A ball of fire is spilling in the sea
The empty sky flamingo-pink and grey
Cicada songs creak out the end of day
A choir of tree-frogs whistle: “Come to me!”

Despite his luxury lifestyle, Dennis, who has narrowly avoided death from thyroid illness, throat cancer and crack cocaine addiction, has a track record in trying to put something back. He has planted more than a million broadleaf trees in his Heart of England Forest near Bidford-on-Avon and the computer project is his attempt to leave a legacy in St Vincent and the Grenadines, where he holds citizenship as well as being Honorary Consul. “It is most definitely a home to me now – I spend four or five months of the year there,” he said.

He is friendly with the Prime Minister, Dr The Hon.
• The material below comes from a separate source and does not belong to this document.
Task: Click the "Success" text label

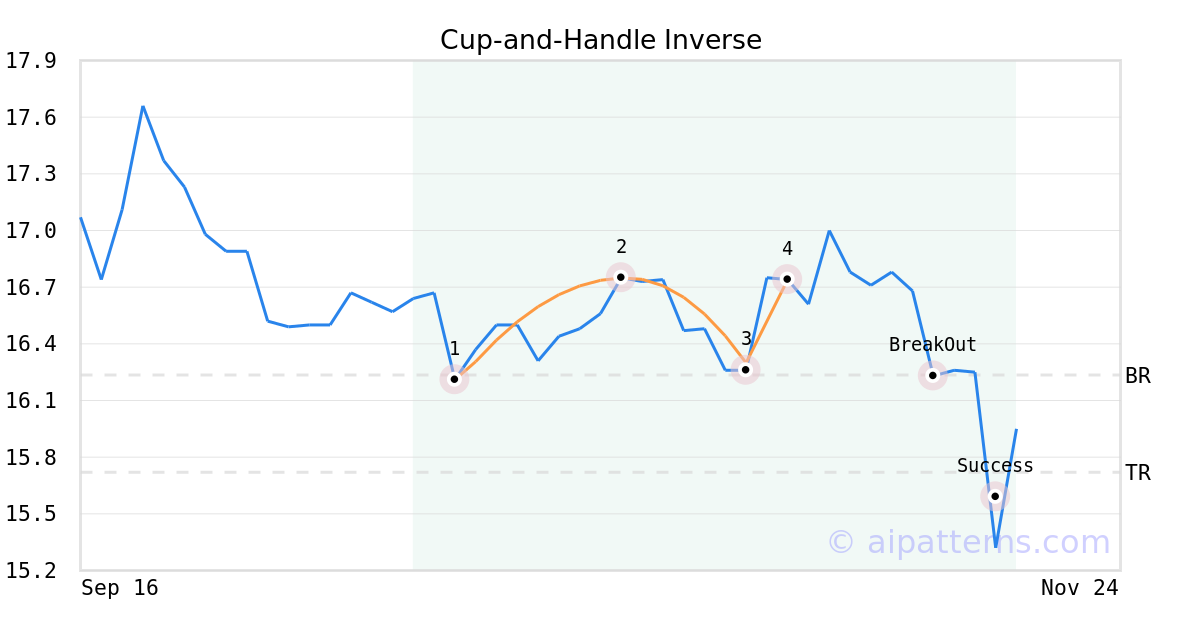Action: point(995,466)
Ralph Gonsalves, who praised “the ‘maestro’ Felix Dennis”, for his role in negotiating with Microsoft, Acer and Japanese software company Trend Micro to bring laptops to the country’s schools. Venezuela assisted with financing. “The special personal relationships between Felix, on the one hand, and between Hugo [Chavez], Nicholas [Maduro] and me, on the other, were instrumental in putting together this amazing project.”

Each year, Dennis gives four of his best-performing UK staff a holiday at Mandalay. One of those, Julian Lloyd-Evans, Dennis Publishing’s managing director of advertising, worked on the computer project and said he hoped it would have a lasting legacy. The software partners have given the schools a five-year licence to cover the children until the end of their studies. Teachers will receive specialist training in webinars from London.

Lloyd-Evans said he thought the project could inspire other similar initiatives in other parts of the Caribbean and in other developing nations. “We all hope that St Vincent and the Grenadines becomes a fantastic testimonial for what technology can do to inspire children and a new generation. We hope that this could be the start of similar programmes in the future.”